Bart M
Bart M

Reputation: 737

Fitting 3D data points to polynomial surface and getting the surface equation back

I am new to Python 3D fitting, and the related optimisation techniques. I tried to understand similar topics and to find an answer based on least squares methods, but my success has been rather limited.

Problem: I have a number (ca. 400) of 3D points stored in a np array.

data = np.array([[x1, y1, z1], [x2, y2, z2], [x3, y3, z3], [x4, y4, z4], ... ])

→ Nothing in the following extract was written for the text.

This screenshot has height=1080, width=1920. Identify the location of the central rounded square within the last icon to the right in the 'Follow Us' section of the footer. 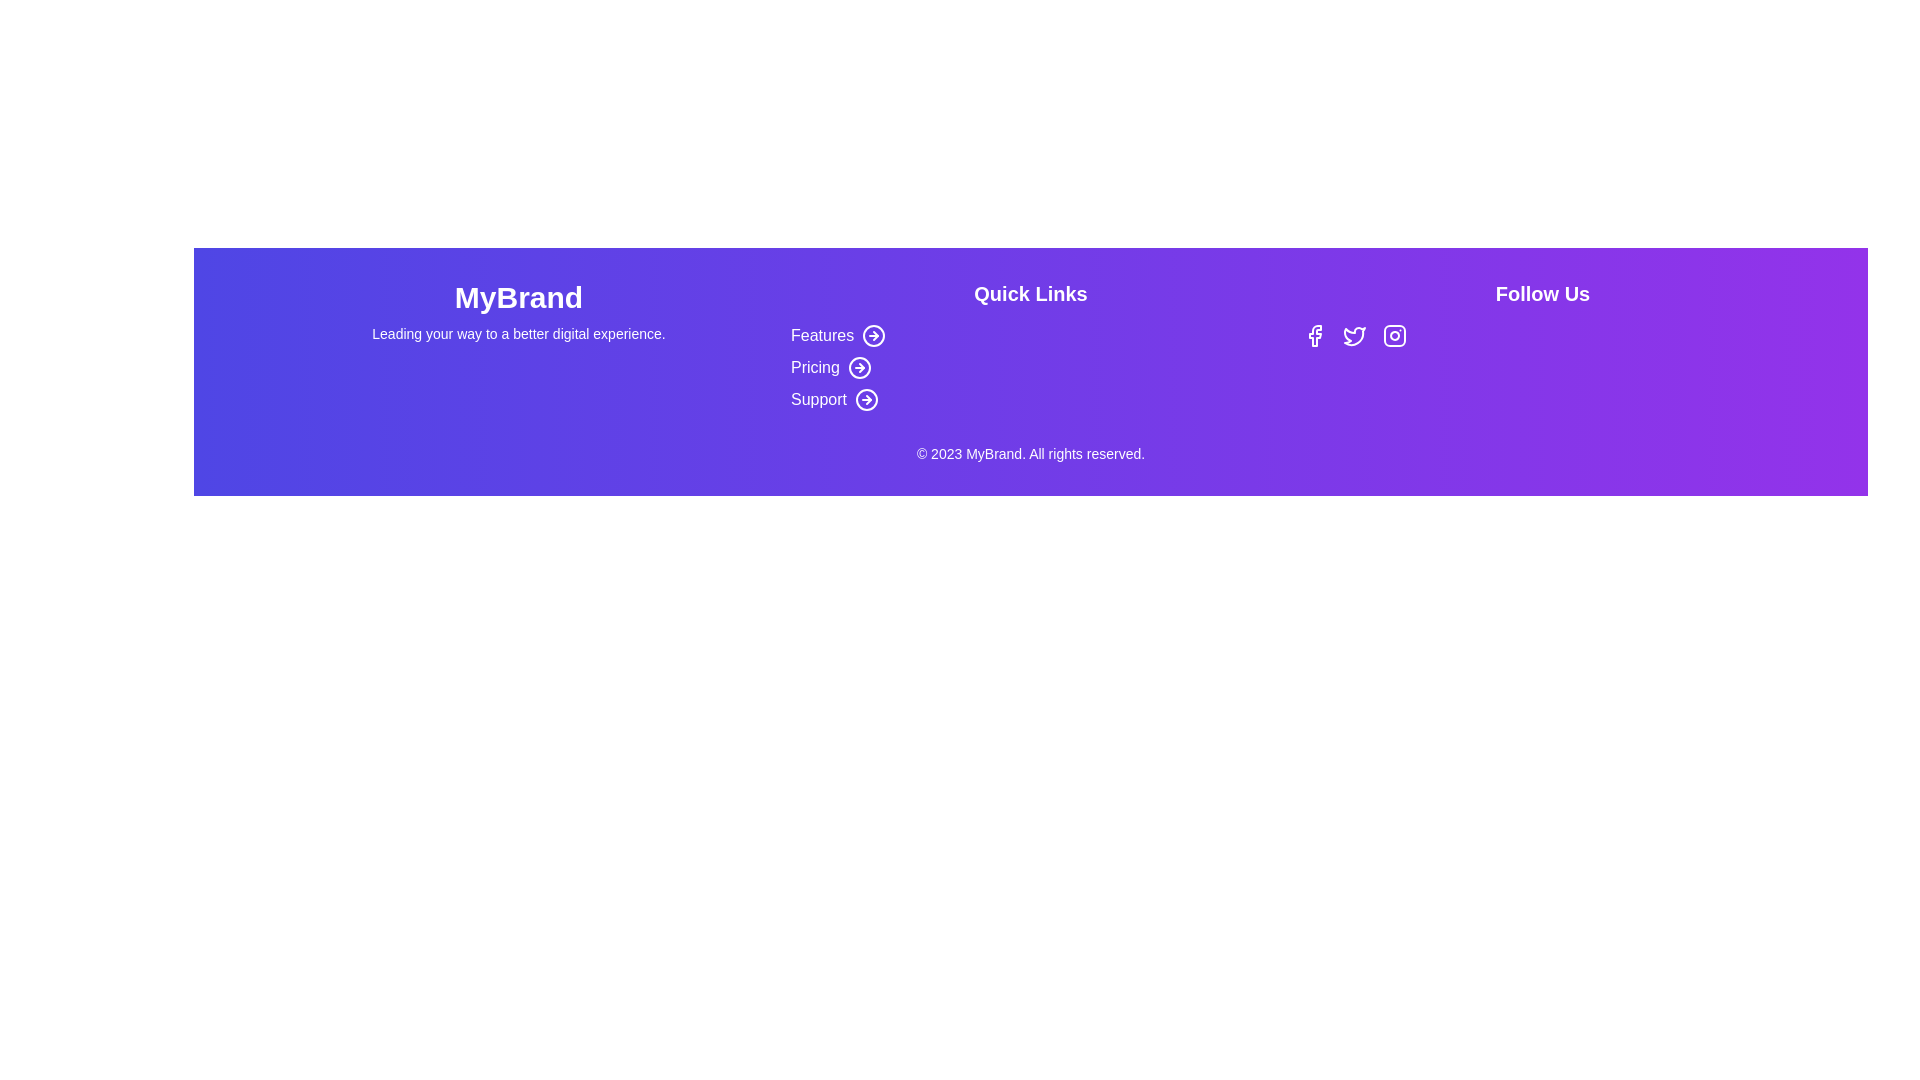
(1394, 334).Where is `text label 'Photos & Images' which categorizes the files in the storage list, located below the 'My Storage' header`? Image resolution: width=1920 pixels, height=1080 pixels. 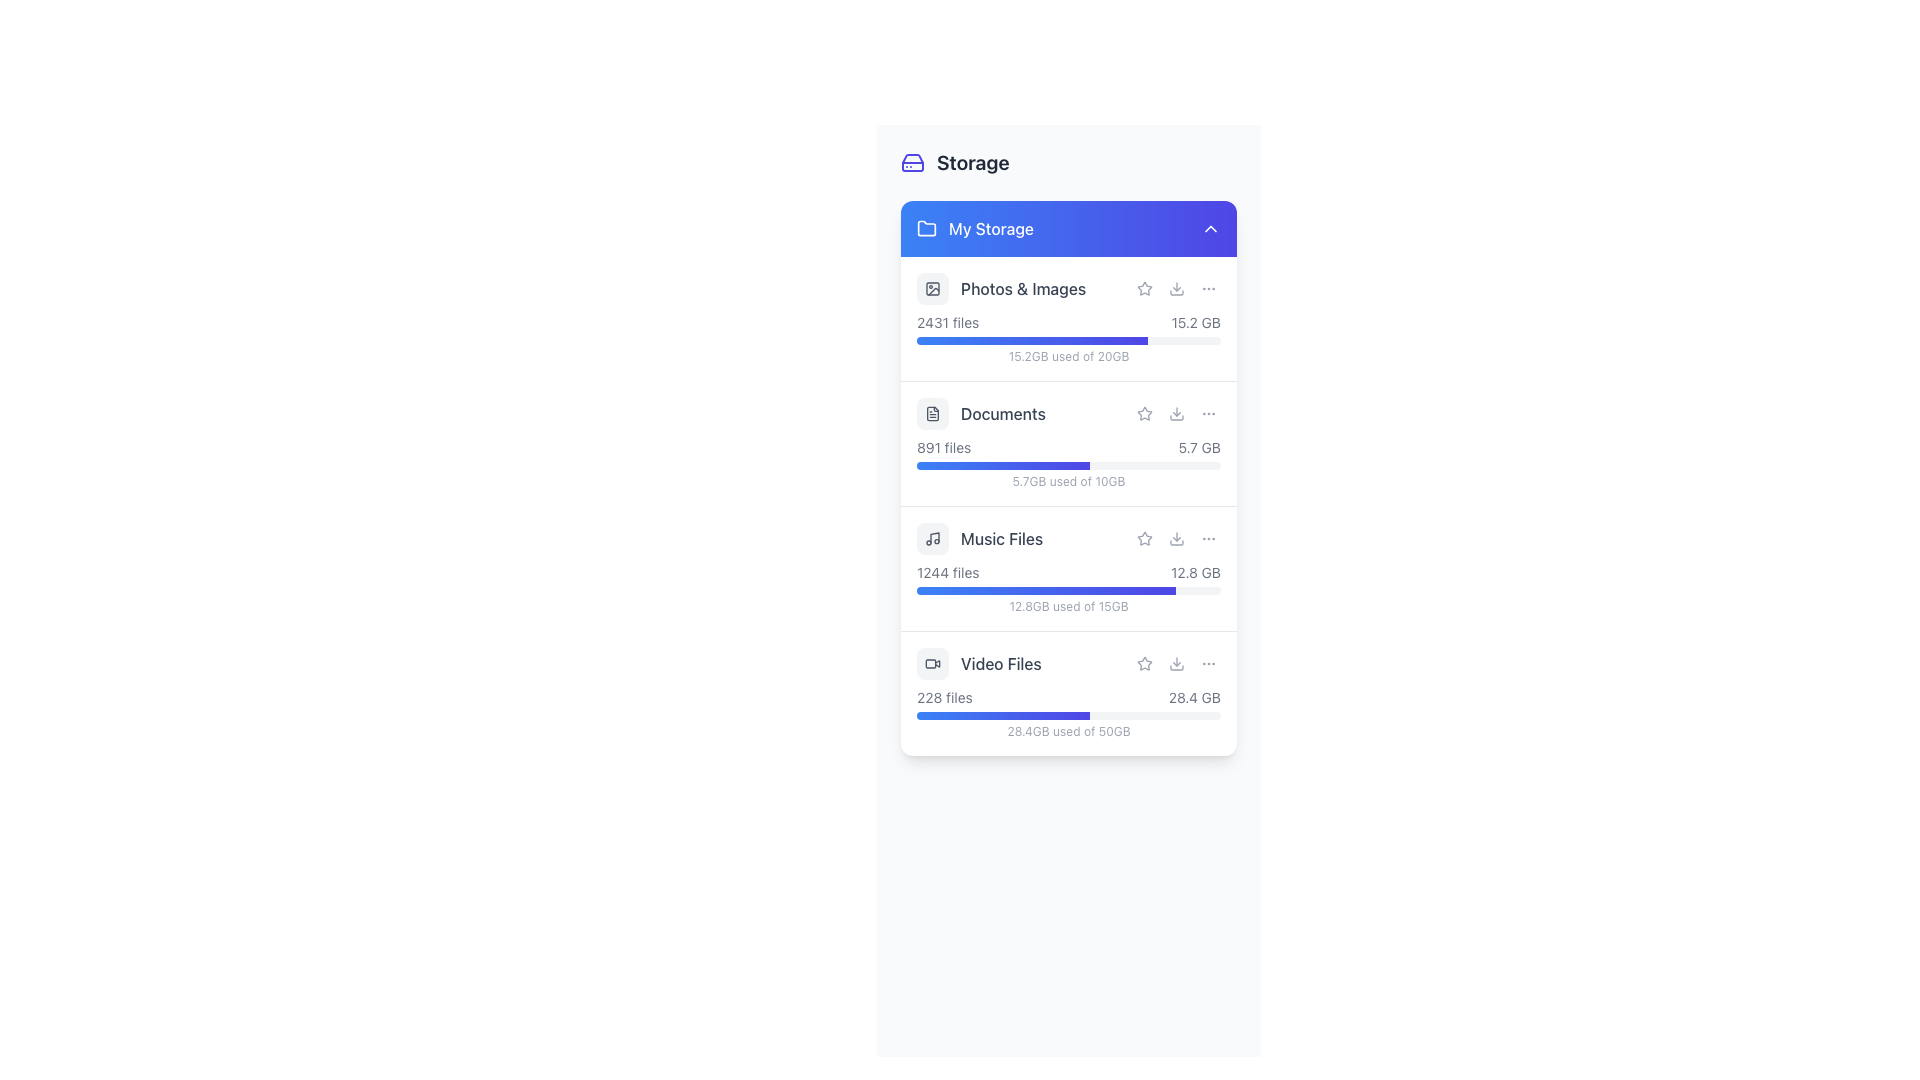 text label 'Photos & Images' which categorizes the files in the storage list, located below the 'My Storage' header is located at coordinates (1023, 289).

I would like to fit a polynomial surface (order 2 or 3) to these points, and then get the parameters of the surface equation, so I could calculate z for any given pair of (x, y) values. For example:

z = (A * x ** 2) + (B * y ** 2) + (C * x * y) + (D * x) + (E * y) + F

I need to get an output that would contain the A, B, C, D, E, and F parameters. Is there a nice 'Pythonic' way of doing this?

Upvotes: 1

Views: 3200

Answers (2)

FBruzzesi
FBruzzesi

Reputation: 6505

If you allow sklearn dependency you can use sklearn.preprocessing.PolynomialFeatures together with sklearn.linear_model.LinearRegression:

import numpy as np
from sklearn.preprocessing import PolynomialFeatures
from sklearn.linear_model import LinearRegression

np.random.seed(0)

# Generate fake data 
n,m = 400, 3
data = np.random.randn(n,m)

# Generate polynomial features of desired degree
d = 3
poly = PolynomialFeatures(degree=d, include_bias=False)
X = poly.fit_transform(data[:, :-1]) # X.shape = (400, 9)
y = data[:,-1] # y.shape = (400,)

# Define and fit linear regression 
clf = LinearRegression()
clf.fit(X, y)

# Check results
print(clf.coef_)
[-0.01437971  0.09894586  0.01936384  0.17245758  0.05518938
  0.0239589  -0.09930492 -0.04593238 -0.01588326]

print(clf.intercept_)
-0.12456419670821159

Upvotes: 2

Péter Leéh
Péter Leéh

Reputation: 2119

curve_fit accepts multi-dimensional array for independent variable, but your function must accept the same:

import numpy as np
from scipy.optimize import curve_fit

data = np.array(
    [[0, 0, 1],
     [1, 1, 2],
     [2, 1, 3],
     [3, 0, 5],
     [4, 0, 2],
     [5, 1, 3],
     [6, 0, 7]]
)

def func(X, A, B, C, D, E, F):
    # unpacking the multi-dim. array column-wise, that's why the transpose
    x, y, z = X.T

    return (A * x ** 2) + (B * y ** 2) + (C * x * y) + (D * x) + (E * y) + F

popt, _ = curve_fit(func, data, data[:,2])
from string import ascii_uppercase
for i, j in zip(popt, ascii_uppercase):
    print(f"{j} = {i:.3f}")

# A = 0.060
# B = 2004.446
# C = -0.700
# D = 0.521
# E = -2003.046
# F = 1.148

Note that in general you should provide initial guess for parameters to achieve good fitting results.